Question about selection of objects for lift monitor
I have studied the Symscape tutorials about generating drag and lift monitors but still have questions about creating a lift monitor.
The first times I created and used a lift monitor, I got lift measurements about a magnitude greater than I would have expected. I was suspect of the lift reported from my simulation, which was a “pie-slice” fraction of a full circular simulation; I made it that way for more manageable computing requirements as the object of study is axisymmetric with both radial and axial flow relative to its axis of rotation. I have since created a full circular simulation like your simulation of the Tower Bridge where the model of the bridge is subtracted from a giant cylinder, leaving a single "solid" flow volume. I likewise created a cylinder, then Boolean subtracted my object of study from it.
The cylinder’s bounding faces are all inlet-outlets with no other flow specifics assigned (though I should probably make them full slip-surfaces as well). Each inlet-outlet has a coincidental seed face. The subtracted object of my study has 2 inlets and 13 outlets with fixed flow velocities. Both inlets have coincidental seed faces.
The volume meshes and the solver runs fine. Around 1,200 iterations it settles down with all residuals around 1e-5 and showing some ongoing minimal oscillatory behavior thereafter for hundreds more iterations without any apparent divergence. I understand that this does not constitute ideal convergence, though the streamlines do not move to a degree that would be at all relevant in a real-world example of my model. Their movement is really not even perceptible.
My question is: What should I select for determining lift of the object in the center of the flow cylinder?
1) Do I select the entire volume (cylinder plus subtracted object)?
2) Do I select all the faces of only the object of my study that "floats" in the cylinder (but none that bound the cylinder itself?)
3) Do I select faces that that do not represent physical surfaces in the real world, such as inlets/outlets, even though they may impact lift? If so which ones? All of them, or only ones to which an inlet/outlet velocity has been assigned?
4) Do I include particle seed faces, or do they even matter since they are not walls and have no physics assignments besides their accuracy settings to specify the number of streamlines?
5) Do I simply select faces representing the intended lifting surfaces of that object? (This seems too limited.)
To me, option #2) seemed to make the most sense; it seems then I would have the most accurate results in case certain faces are creating negative lift. I created a group by selecting all the faces of the whole volume and de-selecting the top, bottom, and curved wall of the cylinder that bound the entire volume.

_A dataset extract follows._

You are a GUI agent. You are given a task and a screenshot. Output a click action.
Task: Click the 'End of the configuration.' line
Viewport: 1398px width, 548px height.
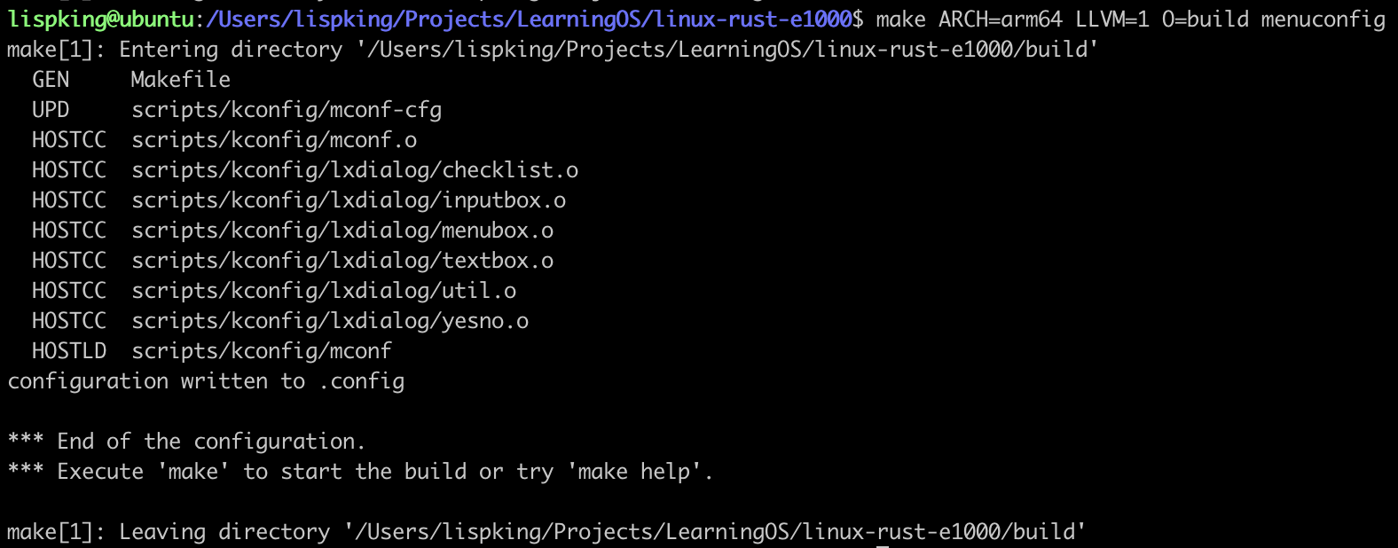pyautogui.click(x=186, y=442)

I have tried all three of these options, however, and though I can get other kinds of results (color-mapped pressure maps and streamlines, etc.) I now either get lift as zero or only a very few pounds; other calculations and the pressure mapping indicates that I should be getting several thousand pounds of lift.
The lift should be in the + Z-axis direction and I have the force vector variable properties set to that direction. I have the lift monitor itself set and indicating "Force" along its Y-axis, and cannot discern what I am doing wrong.
Any thoughts? Thanks much in advance for your time and comments.
Group walls for lift force
You are right, option #2) is correct.
Your seed faces are not part of the simulation so they should not be included in any face groups used for force monitors.
As in the tutorial "Flow Over a Rotating Wheel with Moving Ground" first create a group of the faces - they should always be walls for forces. Then:
It is easier to create separate drag and lift monitors (as opposed to a single plot with multiple force monitors, as described in the tutorial). For a separate drag monitor perform the same procedure as above but with the Scalar property set to the direction parallel to your flow.
You want to create the monitors prior to running your simulation, as in the tutorial, so that you can also use them to judge whether your simulation is converging.